News Briefs

Is it safe to discharge a heart failure patient?

About one-third of heart failure patients are discharged from the ED home, and some of these patients are at risk for dying shortly after their ED visit, says a new study.1

"The mortality rate of patients with heart failure who are discharged from the ED is not small," says Douglas S. Lee, MD, PhD, FRCP(C), the study's lead author and assistant professor of medicine at the University of Toronto, Ontario. "Acute heart failure should be viewed as a very serious condition with significant potential for death."

Among 50,816 heart failure patients treated at 180 EDs in Ontario from April 2004 to March 2007, 16,094 were discharged. Of this group, 4% died within 30 days, and 1.3% died within one week.

Patients who arrived by ambulance, those who had more prior heart failure admissions, and those who spent longer duration of time in the ED were more likely to die within seven days of being discharged from the ED. Also, older patients, men, and those with valvular, peripheral vascular, or respiratory disease were more likely to die.

"This study highlights the need for clinical tools to help us to decide which heart failure patients could be safe to discharge from the ED," says Lee.


  1. Lee DS, Schull MJ, Alter DA, et al.
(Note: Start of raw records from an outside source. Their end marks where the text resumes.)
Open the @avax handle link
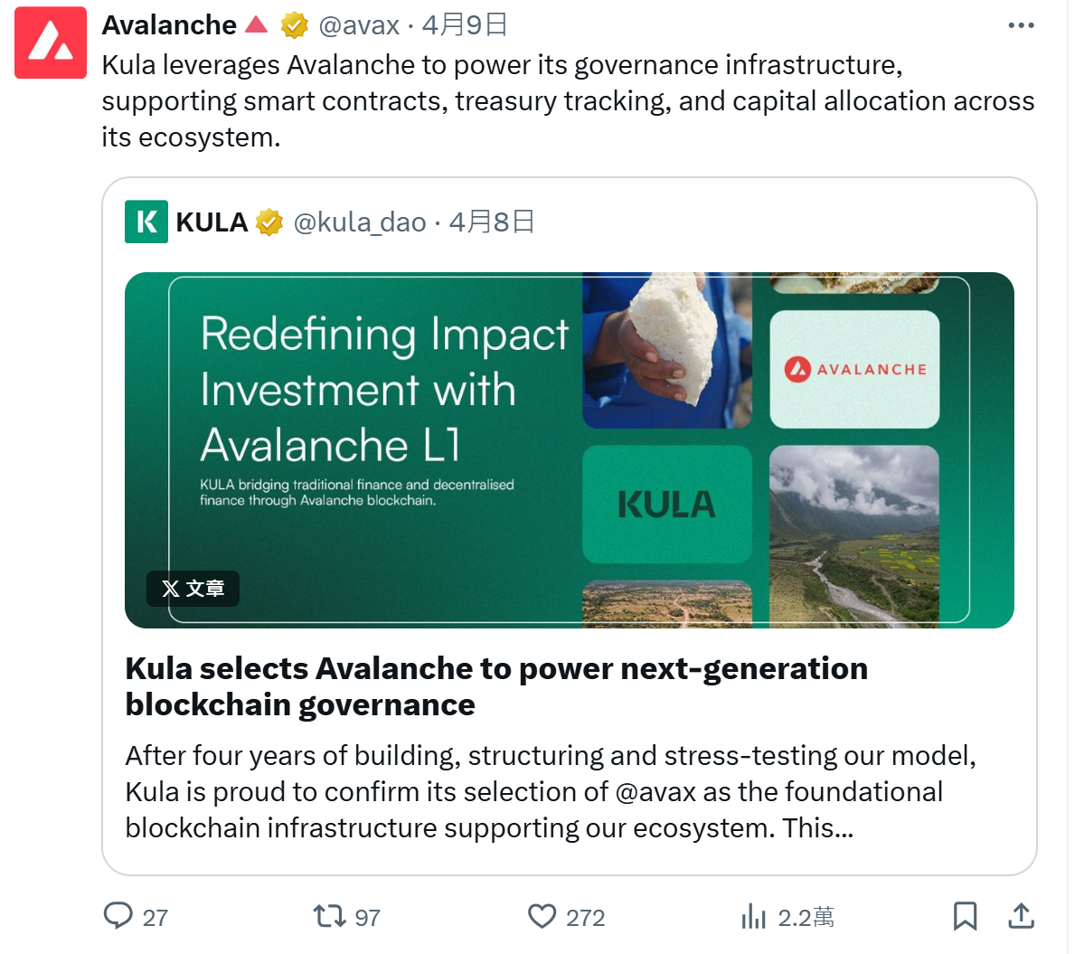 (359, 25)
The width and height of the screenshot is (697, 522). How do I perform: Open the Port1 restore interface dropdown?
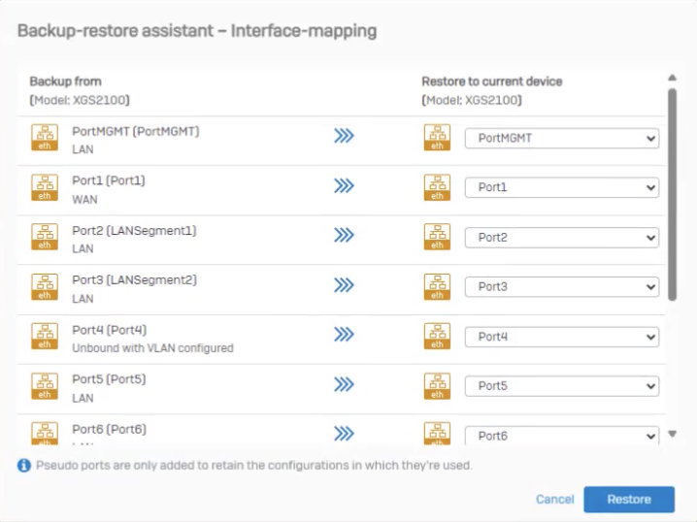pyautogui.click(x=562, y=188)
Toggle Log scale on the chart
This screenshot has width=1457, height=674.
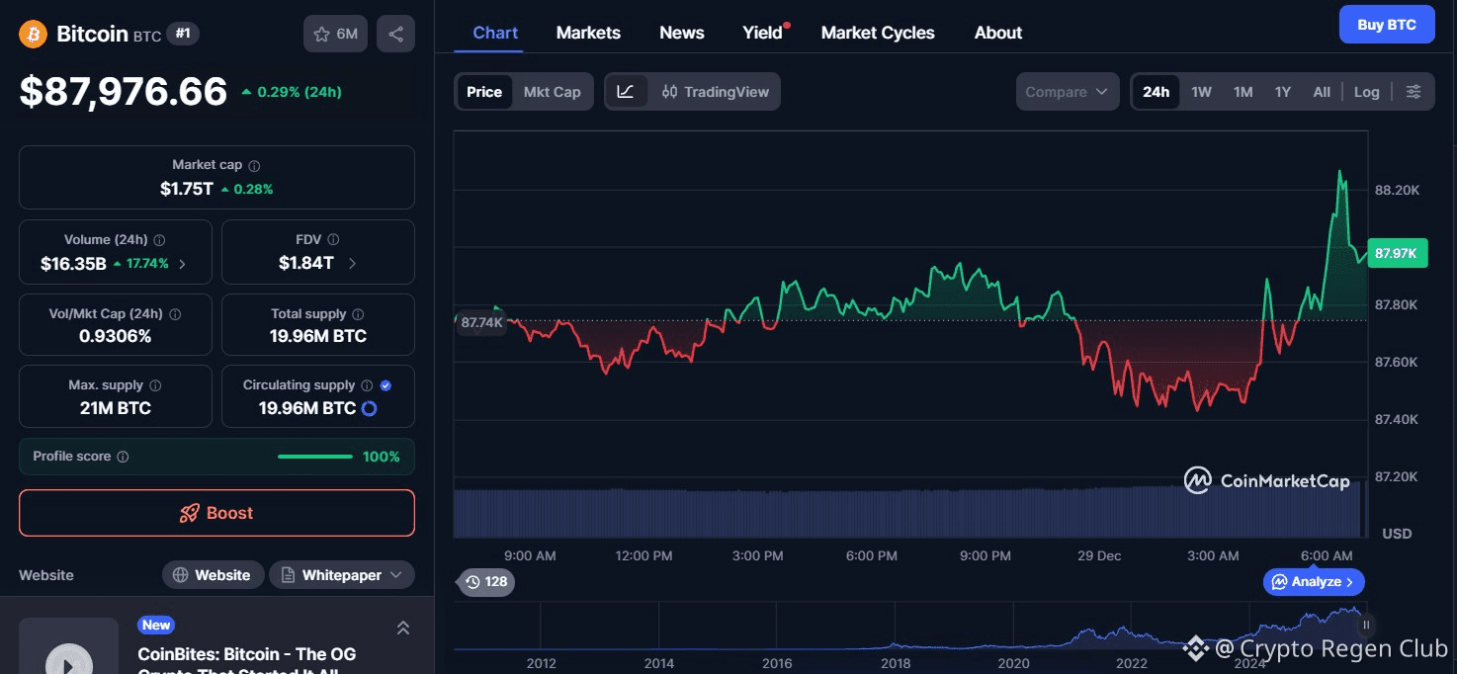tap(1366, 92)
Early deaths in heart failure patients discharged from the emergency department: A population-based analysis. Circ: Heart Failure2010; 3:228-235.


For more information on heart failure patients in the ED, contact:

  • Douglas S. Lee, MD, PhD, Assistant Professor of Medicine, University of Toronto, Ontario. Phone: (416) 480-6100 ext. 3018. E-mail:

Staff should be prepared for car crash victims

Most aren't treated at trauma centers

About two-thirds (63%) of the 3.5 million motor vehicle crash victims treated in emergency departments in 2006 were not treated in trauma centers, says a new analysis from the Agency for Healthcare Research and Quality.

The patients' injuries included sprains (44%), superficial injuries such as scrapes (35%), open wounds (10%), fractures (15%), head injuries (5%), and internal injuries of the thorax, abdomen, and pelvis (3%).

'Trauma has no boundaries," says Shelley L. Sides, RN, MSN, trauma coordinator at Eastern Maine Medical Center in Bangor. "Any nurse in any ER can be faced with a critical trauma patient. The initial care the trauma patient receives is important to overall morbidity and mortality."

To improve care of motor vehicle crash victims:

• Use multiple confirmatory techniques to verify advanced airway placement, including end tidal carbon dioxide monitoring.

Steven Glow, MSN, FNP, RN, associate clinical professor at Montana State University College of Nursing in Missoula, says, "Evidence suggests that non-visualized airways take less time and are more likely to be placed correctly."

Glow recommends monitoring end tidal carbon dioxide levels in intubated patients to detect and modify hypo or hyperventilation. "Recently intubated patients are often hyperventilated, causing undesirable acid/base shifts and decreasing survival," he says.

• Make sure the patient's circulation is being accurately monitored.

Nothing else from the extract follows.